1.rebalance如何做的?[client端]
结论
如果consumer的个数小于messagequeue的个数,会存在有的consumer是空闲的,每次有新的consumer加入或者移除都会重新分配消息队列
集群模式下的分配逻辑是AllocateMessageQueueAveragely.allocate
//currentCID是consumerId
// 平均分配
int index = cidAll.indexOf(currentCID); // 第几个consumer。
int mod = mqAll.size() % cidAll.size(); // 余数,即多少消息队列无法平均分配。
int averageSize =
mqAll.size() <= cidAll.size() ? 1 : (mod > 0 && index < mod ? mqAll.size() / cidAll.size()
+ 1 : mqAll.size() / cidAll.size());
// 有余数的情况下,[0, mod) 平分余数,即每consumer多分配一个节点;第index开始,跳过前mod余数。
int startIndex = (mod > 0 && index < mod) ? index * averageSize : index * averageSize + mod;
// 分配队列数量。

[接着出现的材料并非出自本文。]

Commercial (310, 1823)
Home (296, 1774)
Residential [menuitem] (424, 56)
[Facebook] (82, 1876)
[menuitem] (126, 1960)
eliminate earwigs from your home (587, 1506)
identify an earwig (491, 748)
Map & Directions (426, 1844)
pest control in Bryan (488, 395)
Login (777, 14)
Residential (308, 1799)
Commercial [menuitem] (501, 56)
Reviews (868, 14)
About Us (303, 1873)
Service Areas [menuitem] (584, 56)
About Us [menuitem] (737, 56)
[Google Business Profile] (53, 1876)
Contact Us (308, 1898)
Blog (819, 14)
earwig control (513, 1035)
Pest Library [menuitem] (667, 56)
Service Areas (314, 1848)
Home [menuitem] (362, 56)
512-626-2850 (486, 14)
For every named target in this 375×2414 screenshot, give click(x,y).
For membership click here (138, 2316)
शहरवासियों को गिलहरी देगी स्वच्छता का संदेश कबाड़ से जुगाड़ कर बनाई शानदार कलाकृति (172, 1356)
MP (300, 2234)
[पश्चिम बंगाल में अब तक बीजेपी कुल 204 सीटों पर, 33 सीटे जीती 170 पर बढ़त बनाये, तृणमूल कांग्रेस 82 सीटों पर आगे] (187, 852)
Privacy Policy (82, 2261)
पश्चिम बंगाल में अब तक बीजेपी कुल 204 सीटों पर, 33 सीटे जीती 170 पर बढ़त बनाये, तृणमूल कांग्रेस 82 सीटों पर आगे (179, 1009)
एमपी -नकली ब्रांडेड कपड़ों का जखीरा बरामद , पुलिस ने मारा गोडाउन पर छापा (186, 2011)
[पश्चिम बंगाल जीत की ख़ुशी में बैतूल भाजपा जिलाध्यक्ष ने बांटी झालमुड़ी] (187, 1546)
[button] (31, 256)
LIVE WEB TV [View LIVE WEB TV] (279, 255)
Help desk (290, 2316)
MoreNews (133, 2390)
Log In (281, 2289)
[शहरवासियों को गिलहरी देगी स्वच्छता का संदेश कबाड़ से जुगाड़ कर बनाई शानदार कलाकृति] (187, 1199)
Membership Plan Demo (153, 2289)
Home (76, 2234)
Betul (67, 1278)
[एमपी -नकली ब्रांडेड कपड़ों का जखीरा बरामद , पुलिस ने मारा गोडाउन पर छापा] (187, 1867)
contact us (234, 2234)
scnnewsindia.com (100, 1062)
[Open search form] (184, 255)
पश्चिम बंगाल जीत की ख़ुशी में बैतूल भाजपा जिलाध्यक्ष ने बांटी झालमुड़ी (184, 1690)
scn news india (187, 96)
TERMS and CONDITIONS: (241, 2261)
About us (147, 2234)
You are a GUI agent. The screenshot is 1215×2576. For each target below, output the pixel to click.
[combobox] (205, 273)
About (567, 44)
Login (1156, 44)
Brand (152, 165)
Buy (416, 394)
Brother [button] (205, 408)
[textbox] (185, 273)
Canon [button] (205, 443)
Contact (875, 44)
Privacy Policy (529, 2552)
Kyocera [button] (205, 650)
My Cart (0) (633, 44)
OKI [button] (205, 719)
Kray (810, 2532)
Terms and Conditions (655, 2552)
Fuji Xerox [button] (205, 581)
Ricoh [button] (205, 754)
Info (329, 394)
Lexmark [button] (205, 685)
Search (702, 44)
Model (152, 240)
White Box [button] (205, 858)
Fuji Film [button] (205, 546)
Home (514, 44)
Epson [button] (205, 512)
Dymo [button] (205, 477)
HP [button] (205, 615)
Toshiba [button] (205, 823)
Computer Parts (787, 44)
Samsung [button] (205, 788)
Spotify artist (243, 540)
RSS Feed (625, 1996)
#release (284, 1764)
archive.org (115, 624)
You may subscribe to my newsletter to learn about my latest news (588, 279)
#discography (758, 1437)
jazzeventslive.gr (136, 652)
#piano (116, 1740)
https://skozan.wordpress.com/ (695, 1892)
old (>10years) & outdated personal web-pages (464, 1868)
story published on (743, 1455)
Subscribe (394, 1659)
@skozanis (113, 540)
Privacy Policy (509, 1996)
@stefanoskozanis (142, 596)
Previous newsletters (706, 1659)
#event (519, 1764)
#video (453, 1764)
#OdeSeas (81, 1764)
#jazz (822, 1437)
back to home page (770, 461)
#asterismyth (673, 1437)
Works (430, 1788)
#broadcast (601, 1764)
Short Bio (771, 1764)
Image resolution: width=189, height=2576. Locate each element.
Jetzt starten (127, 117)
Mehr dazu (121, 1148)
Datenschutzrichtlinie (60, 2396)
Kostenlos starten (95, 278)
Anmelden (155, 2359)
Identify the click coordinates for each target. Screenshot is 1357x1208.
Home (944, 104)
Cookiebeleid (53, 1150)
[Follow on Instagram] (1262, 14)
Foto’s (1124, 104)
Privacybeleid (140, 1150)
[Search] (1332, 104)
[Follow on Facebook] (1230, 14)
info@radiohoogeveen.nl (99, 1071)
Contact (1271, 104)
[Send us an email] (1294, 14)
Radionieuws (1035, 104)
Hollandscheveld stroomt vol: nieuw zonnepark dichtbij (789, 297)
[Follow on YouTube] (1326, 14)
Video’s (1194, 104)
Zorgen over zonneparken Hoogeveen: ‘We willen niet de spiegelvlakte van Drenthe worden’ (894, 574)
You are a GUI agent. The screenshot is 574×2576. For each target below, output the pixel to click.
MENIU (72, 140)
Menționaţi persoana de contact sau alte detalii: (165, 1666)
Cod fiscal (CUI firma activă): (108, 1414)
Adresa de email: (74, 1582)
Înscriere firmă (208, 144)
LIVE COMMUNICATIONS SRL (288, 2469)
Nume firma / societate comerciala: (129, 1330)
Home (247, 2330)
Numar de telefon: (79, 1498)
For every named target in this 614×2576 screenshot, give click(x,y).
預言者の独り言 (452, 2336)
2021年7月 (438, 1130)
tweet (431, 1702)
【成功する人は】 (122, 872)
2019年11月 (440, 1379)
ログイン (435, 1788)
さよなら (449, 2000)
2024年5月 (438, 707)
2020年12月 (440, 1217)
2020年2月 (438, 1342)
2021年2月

之所以要Math.min()的原因是,mqAll.size() <= cidAll.size(),部分consumer分配不到消费队列。
int range = Math.min(averageSize, mqAll.size() - startIndex);
for (int i = 0; i < range; i++) {
result.add(mqAll.get((startIndex + i) % mqAll.size()));
}
return result;
逻辑
DefaultMQPushConsumerImpl类
// 设置负载均衡器
this.rebalanceImpl.setConsumerGroup(this.defaultMQPushConsumer.getConsumerGroup());
this.rebalanceImpl.setMessageModel(this.defaultMQPushConsumer.getMessageModel());
this.rebalanceImpl.setAllocateMessageQueueStrategy(this.defaultMQPushConsumer.getAllocateMessageQueueStrategy());
this.rebalanceImpl.setmQClientFactory(this.mQClientFactory);
mQClientFactory.start();[MQClientInstance类型]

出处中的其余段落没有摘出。